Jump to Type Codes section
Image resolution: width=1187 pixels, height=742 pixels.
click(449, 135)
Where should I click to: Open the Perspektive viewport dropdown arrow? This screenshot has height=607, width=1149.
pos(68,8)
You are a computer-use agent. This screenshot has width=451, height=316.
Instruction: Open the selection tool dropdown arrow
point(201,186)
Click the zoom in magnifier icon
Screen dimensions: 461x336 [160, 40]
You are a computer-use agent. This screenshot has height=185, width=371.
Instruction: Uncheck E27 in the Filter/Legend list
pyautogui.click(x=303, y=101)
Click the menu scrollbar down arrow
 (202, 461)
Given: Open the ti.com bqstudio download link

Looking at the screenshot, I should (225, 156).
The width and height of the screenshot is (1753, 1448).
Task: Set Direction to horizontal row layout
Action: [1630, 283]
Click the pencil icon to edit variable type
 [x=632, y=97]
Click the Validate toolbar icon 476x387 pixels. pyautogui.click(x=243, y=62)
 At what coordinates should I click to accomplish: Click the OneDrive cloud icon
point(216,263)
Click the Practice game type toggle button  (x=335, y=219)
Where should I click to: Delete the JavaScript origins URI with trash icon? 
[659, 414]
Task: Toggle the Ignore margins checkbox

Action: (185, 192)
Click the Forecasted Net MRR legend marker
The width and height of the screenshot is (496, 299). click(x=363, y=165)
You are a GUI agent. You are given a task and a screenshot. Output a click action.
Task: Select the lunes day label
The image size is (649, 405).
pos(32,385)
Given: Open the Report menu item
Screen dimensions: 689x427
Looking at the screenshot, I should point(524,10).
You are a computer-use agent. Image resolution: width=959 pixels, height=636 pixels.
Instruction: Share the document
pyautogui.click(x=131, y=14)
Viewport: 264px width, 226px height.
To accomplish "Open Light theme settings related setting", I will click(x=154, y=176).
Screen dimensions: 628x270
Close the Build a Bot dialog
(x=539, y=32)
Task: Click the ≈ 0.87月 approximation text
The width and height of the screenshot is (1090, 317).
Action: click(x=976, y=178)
========
▸ The problem: Above are the records; copy exactly the lines from the line with "has width=451, height=316." through the line with "You are a GUI", both included.

▸ Task solution:
You are a computer-use agent. This screenshot has width=451, height=316.
Instruction: Open the selection tool dropdown arrow
point(201,186)
Click the zoom in magnifier icon
Screen dimensions: 461x336 [160, 40]
You are a computer-use agent. This screenshot has height=185, width=371.
Instruction: Uncheck E27 in the Filter/Legend list
pyautogui.click(x=303, y=101)
Click the menu scrollbar down arrow
 (202, 461)
Given: Open the ti.com bqstudio download link

Looking at the screenshot, I should (225, 156).
The width and height of the screenshot is (1753, 1448).
Task: Set Direction to horizontal row layout
Action: [1630, 283]
Click the pencil icon to edit variable type
 [x=632, y=97]
Click the Validate toolbar icon 476x387 pixels. pyautogui.click(x=243, y=62)
 At what coordinates should I click to accomplish: Click the OneDrive cloud icon
point(216,263)
Click the Practice game type toggle button  (x=335, y=219)
Where should I click to: Delete the JavaScript origins URI with trash icon? 
[659, 414]
Task: Toggle the Ignore margins checkbox

Action: (185, 192)
Click the Forecasted Net MRR legend marker
The width and height of the screenshot is (496, 299). click(x=363, y=165)
You are a GUI agent. You are given a task and a screenshot. Output a click action.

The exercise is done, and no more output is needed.